The TTG haplotype was widespread in all the Siberian ethnic groups. High frequency of the CCA haplotype in WT chromosomes is a characteristic feature of all the Asian groups, being much lower among the Russians and Finno-Ugrics (Table 3). About every 7th Russian and 24th Chukchee bearer of that haplotype had the S65C mutation. The S65C mutation was not found in the Central Asian populations (Tuvinians, Altaians, and Kazakhs), although the CCA haplotype frequency was very high in these ethnic groups. The highest percentage, 25%, of the CTA variant was for Russians, and its frequency was lower for Finno-Ugrics and Central Asians. CTA haplotypes identified in Chukchees occurred only on chromosomes carrying the H63D mutation. In terms of the TTA haplotype frequency, Russians were close to Kazakhs and Tuvinians.

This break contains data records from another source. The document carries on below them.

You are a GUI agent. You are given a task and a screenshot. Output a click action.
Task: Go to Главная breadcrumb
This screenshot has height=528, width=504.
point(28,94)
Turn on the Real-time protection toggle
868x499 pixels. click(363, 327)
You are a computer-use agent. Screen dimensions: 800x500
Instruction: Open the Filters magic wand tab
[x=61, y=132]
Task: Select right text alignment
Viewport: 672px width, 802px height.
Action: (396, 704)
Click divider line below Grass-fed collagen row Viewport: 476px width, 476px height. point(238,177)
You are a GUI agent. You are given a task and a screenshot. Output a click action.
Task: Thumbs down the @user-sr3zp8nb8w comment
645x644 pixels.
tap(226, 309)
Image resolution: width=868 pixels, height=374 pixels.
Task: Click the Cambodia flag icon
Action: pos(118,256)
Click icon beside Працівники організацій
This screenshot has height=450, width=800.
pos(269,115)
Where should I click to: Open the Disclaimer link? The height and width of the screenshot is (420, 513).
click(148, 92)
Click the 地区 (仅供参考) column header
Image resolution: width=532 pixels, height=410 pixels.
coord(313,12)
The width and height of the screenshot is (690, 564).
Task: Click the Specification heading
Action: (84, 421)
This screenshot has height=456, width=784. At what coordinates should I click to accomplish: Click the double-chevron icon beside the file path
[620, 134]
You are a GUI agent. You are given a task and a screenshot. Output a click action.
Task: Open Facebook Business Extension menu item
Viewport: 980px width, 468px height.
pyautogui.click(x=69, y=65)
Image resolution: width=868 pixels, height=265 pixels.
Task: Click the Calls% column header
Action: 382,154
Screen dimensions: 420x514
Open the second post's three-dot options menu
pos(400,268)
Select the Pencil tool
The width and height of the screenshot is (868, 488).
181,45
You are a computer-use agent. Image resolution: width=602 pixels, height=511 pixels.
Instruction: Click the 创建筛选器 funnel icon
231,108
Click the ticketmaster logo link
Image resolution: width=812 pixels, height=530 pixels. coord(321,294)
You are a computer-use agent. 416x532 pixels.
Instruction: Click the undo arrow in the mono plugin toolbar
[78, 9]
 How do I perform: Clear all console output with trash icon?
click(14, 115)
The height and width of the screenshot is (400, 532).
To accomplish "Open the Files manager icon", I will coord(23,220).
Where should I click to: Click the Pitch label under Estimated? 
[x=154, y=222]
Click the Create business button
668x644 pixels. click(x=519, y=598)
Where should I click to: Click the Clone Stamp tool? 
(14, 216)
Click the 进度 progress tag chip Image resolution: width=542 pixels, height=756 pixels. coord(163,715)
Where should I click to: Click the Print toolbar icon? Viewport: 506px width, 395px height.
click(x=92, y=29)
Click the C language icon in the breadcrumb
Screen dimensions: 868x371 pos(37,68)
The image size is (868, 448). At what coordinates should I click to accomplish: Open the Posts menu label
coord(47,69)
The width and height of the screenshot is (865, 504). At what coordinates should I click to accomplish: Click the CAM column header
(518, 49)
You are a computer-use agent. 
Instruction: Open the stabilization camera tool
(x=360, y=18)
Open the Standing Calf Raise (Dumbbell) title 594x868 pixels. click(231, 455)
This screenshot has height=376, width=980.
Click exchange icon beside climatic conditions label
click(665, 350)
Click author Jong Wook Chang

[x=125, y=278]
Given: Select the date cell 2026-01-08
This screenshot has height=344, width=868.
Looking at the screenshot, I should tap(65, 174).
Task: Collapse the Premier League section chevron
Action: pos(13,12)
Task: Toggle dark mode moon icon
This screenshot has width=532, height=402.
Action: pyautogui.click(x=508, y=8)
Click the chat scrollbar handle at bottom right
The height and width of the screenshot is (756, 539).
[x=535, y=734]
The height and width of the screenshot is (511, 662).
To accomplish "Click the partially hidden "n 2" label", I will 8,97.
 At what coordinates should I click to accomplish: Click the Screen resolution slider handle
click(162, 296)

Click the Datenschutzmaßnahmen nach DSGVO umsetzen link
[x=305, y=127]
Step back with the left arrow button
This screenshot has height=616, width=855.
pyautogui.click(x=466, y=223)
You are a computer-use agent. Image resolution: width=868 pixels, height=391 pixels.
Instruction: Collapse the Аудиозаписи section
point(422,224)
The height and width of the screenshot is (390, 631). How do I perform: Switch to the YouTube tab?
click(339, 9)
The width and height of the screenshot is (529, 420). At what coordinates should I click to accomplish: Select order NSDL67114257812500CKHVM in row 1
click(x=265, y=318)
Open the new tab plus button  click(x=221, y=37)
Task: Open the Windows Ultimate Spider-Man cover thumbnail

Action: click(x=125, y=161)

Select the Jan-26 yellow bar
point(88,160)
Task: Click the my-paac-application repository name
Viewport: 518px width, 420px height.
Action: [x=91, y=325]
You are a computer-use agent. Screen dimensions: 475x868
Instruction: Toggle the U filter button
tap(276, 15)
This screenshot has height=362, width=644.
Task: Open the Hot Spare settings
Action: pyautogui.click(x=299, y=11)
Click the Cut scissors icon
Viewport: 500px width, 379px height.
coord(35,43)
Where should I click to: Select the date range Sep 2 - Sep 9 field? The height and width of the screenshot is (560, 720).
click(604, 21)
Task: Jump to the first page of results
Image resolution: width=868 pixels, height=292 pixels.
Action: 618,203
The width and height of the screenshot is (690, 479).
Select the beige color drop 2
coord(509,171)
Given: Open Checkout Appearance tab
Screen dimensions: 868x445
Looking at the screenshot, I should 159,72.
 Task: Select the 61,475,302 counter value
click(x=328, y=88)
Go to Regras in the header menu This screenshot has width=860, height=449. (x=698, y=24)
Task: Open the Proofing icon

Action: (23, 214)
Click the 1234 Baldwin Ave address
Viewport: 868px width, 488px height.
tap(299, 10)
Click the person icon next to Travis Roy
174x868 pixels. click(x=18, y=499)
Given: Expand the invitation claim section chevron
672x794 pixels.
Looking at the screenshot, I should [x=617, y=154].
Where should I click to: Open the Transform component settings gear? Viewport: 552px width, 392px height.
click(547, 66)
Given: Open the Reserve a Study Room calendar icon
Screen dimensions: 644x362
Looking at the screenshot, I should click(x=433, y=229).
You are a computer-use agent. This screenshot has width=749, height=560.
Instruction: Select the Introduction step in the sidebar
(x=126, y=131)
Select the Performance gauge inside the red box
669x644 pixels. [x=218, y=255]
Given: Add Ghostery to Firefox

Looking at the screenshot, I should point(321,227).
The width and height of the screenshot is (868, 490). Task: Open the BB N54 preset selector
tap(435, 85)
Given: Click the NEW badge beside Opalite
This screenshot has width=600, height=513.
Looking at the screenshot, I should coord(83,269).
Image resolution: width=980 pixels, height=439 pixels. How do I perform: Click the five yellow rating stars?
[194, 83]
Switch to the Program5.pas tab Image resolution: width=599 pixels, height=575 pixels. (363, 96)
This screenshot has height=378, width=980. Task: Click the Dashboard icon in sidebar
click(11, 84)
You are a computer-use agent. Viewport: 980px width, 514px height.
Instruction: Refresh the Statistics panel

Thus, the distribution of the genotypes for intronic haplotypes of the HFE gene was ethnospecific, and the Arctic Asians (Chukchees) differed clearly from the Central Asian groups in this respect.

Discussion

Haplotype variants for the IVS2(+4)t/c, IVS4(−44)t/c, and IVS5(−47)g/a polymorphisms in the HFE gene: Association of each of the C282Y, H63D, and S65C mutations with a specific intronic haplotype variant

Pooled DNA samples from C282Y, H63D, and S65C carriers selected from ethnospecific groups throughout Russia and from patients with various pathological conditions were typed for three intronic polymorphic sites in the HFE gene and the structure of the haplotypes was determined. Of the eight possible HFE gene intronic haplotype variants, we unambiguously identified TTG, TTA, CTA, and CCA only in various ethnic backgrounds (Table 2). Our results are consistent with those previously obtained for the three continental human populations (Toomajian and Kreitman, 2002). However, the presence of the CTG, TCA, and CCG variants in addition to those listed above has been revealed (Beutler and West, 1997; Rochette et al., 1999). We confirmed the linkage for C282Y with the TTG haplotype and for H63D with the CTA variant (Beutler and West, 1997; Toomajian and Kreitman, 2002; De Lucas et al., 2005). Our novel finding was the association between the S65C mutation and the CCA haplotype (Table 2).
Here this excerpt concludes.